## Reading passage:
WordPress.org

Make WordPress Core

Opened 9 years ago

Closed 2 weeks ago

Last modified 4 hours ago

#19879 closed task (blessed) (fixed)

Better caching for get_dirsize

Reported by: batmoo Owned by: helen
Milestone: 5.6 Priority: normal
Severity: normal Version: 3.3.1
Component: Filesystem API Keywords: has-patch needs-dev-note has-unit-tests commit
Focuses: multisite, performance Cc:

Description

In a multisite install, when trying to determine whether a site has exceeded its storage quota, WordPress will scan through a blog's upload directory and sum up the file sizes, by running filesize against each one. With a large number of files, this can significantly slow down the upload process or certain portions of the Dashboard.

get_dirsize has transient caching in place but this is a single cache entry for all folders. It might be better if WordPress has a separate cache entry for each folder and was invalidated based on context so that get_dirsize does not need to be run constantly on older, unchanged directories as frequently.

Attachments (9)

19879.diff (5.0 KB) - added by A5hleyRich 5 years ago.
19879_WordPress_56.patch (5.6 KB) - added by janthiel 2 months ago.
Updated patch against WordPress 5.5 master
19879_WordPress_56-AddedFilterForDirSizeCalculation.patch (7.2 KB) - added by janthiel 2 months ago.
Added new filter to allow for custom dir size calculation without losing the new caching
19879_WordPress_56-AddedFilterForDirSizeCalculation.2.patch (7.2 KB) - added by janthiel 2 months ago.
New filter comment wrongly stated to expect the dir size in megabytes and not in bytes
19879_Better-dirsize-caching-and-invalidation.patch (7.5 KB) - added by janthiel 7 weeks ago.

## Collected data:
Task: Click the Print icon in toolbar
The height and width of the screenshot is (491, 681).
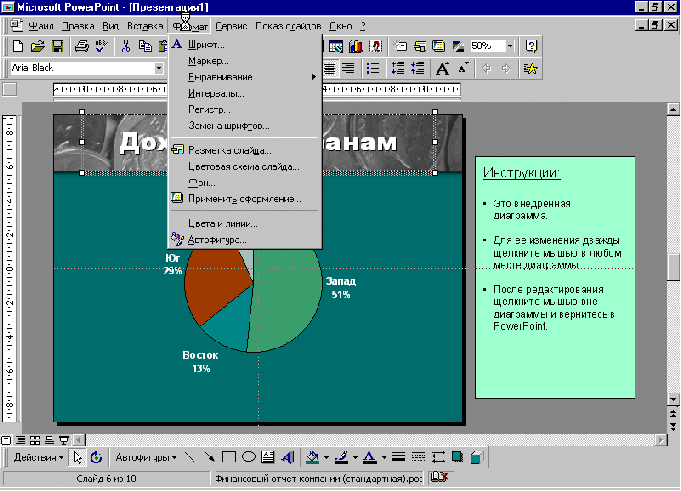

## Set problem A:
Which keywords are assigned to the WordPress ticket about caching for get_dirsize?
## Set problem B:
Carry on the WordPress ticket about caching for get_dirsize from its final line.

## Exercise response A:
has-patch, needs-dev-note, has-unit-tests, commit

## Exercise response B:
"Final" patch proposition; Renamed cache invalidation method and added cache invalidation to wp_upload_bits which did not invalidate the cache before acording to the Unit Tests
19879_Unit_Tests.patch (9.6 KB) - added by janthiel 7 weeks ago.
Unit Tests for the new dirsize caching
19879_Unit_Tests_comment-fix.patch (9.6 KB) - added by janthiel 7 weeks ago.
Updated function comment from copied test case to what the function really does. Missed that in the first place.
19879.final.patch (7.6 KB) - added by janthiel 7 weeks ago.
PHPCS Fixes
19879_Unit_Tests.final.patch (9.6 KB) - added by janthiel 7 weeks ago.
PHPCS Fixes

Download all attachments as: .zip

Change History (58)

#1 @DJPaul
9 years ago

  • Cc djpaul@… added

#2 @danielbachhuber
9 years ago

  • Cc wordpress@… added

#3 @DJPaul
9 years ago

We worked around this bug by making sure that upload_space_check_disabled was set; this resulted in an immediate speed-up.

#4 in reply to: ↑ description @kurtpayne
9 years ago

  • Cc kpayne@… added
  • Type changed from defect (bug) to enhancement

My first thought would be to change recurse_dirsize() like so:

} elseif (is_dir($path)) {
	$handlesize = recurse_dirsize( $path );
	if ($handlesize > 0)
		$size += $handlesize;
}

to:

} elseif (is_dir($path)) {
	$handlesize = get_dirsize( $path );
	if ($handlesize > 0)
		$size += $handlesize;
}

This change would check the cache as it's doing the recursive iteration. This is very optimistic, though. Cache misses would result in a database SELECT and UPDATE/INSERT. For most sites, this change would probably slow things down. Further, this could result in a lot of extra rows in the db that wouldn't serve a useful purpose.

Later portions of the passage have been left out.